■ KUTIPAN SUMBER ■
- - - - -
Regulasi dan kebijakan fiskal di masa Orde Baru menanggapi ini dengan cara membangun jaringan perbankan nasional dan memperkenalkan berbagai bentuk tabungan yang menarik. Lahirnya Undang-Undang Pokok Perbankan 1967 dan kemudian UU Perbankan 1992 menjadi tonggak penting.

Tujuannya jelas: membangun kepercayaan, agar uang yang berserakan bisa masuk sistem. Karena hanya dengan itulah pemerintah bisa mengelola, menyalurkan, dan menumbuhkan ekonomi secara modern.

Lima puluh tahun berlalu. Kita kini hidup di dunia di mana hampir seluruh uang telah masuk sistem. Gaji ditransfer ke rekening. Subsidi dicairkan lewat aplikasi. Investasi bisa dilakukan lewat satu klik. Dompet digital menggantikan uang fisik. Bahkan anak muda lebih hafal PIN e-wallet daripada wajah petugas teller.

Tapi di balik kemajuan ini, muncul pertanyaan baru yang jauh lebih filosofis: apakah kita masih memiliki uang kita sendiri?

Kita mulai melihat situasi di mana seseorang bangun pagi dan mendapati rekeningnya diblokir. Tanpa sidang, Tanpa pemberitahuan. Kadang hanya karena namanya muncul dalam laporan transaksi mencurigakan.

PPATK, lembaga intelijen keuangan yang sangat penting dalam menjaga integritas sistem, memiliki wewenang yang besar untuk merekomendasikan pembekuan. Tapi bagaimana jika salah sasaran? Bagaimana kalau salah satu dari kita yang menjadi korban dari sistem yang terlalu cepat menilai?
- - - - -
■ TUGAS ■
1. Terjemahkan kalimat dari teks tentang perbankan berikut ke dalam bahasa Inggris: "Tujuannya jelas: membangun kepercayaan, agar uang yang berserakan bisa masuk sistem."
2. Salin persis bagian teks tentang perbankan yang dimulai dari "Tujuannya jelas: membangun" dan berakhir pada "wajah petugas teller.".
3. Menurut teks tentang perbankan, undang-undang apa saja yang menjadi tonggak penting?

■ CUPLIKAN DATA ■
- - - - -
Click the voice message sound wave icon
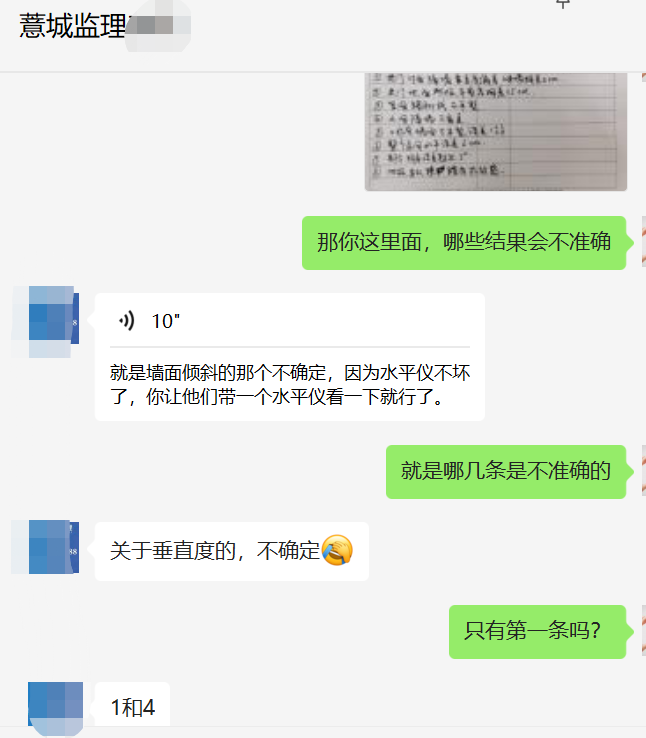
- - - - -
■ JAWABAN LATIHAN ■
1. The goal was clear: to build trust, so that scattered money could enter the system.

2.
Tujuannya jelas: membangun kepercayaan, agar uang yang berserakan bisa masuk sistem. Karena hanya dengan itulah pemerintah bisa mengelola, menyalurkan, dan menumbuhkan ekonomi secara modern.

Lima puluh tahun berlalu. Kita kini hidup di dunia di mana hampir seluruh uang telah masuk sistem. Gaji ditransfer ke rekening. Subsidi dicairkan lewat aplikasi. Investasi bisa dilakukan lewat satu klik. Dompet digital menggantikan uang fisik. Bahkan anak muda lebih hafal PIN e-wallet daripada wajah petugas teller.

3. Undang-Undang Pokok Perbankan 1967 dan UU Perbankan 1992.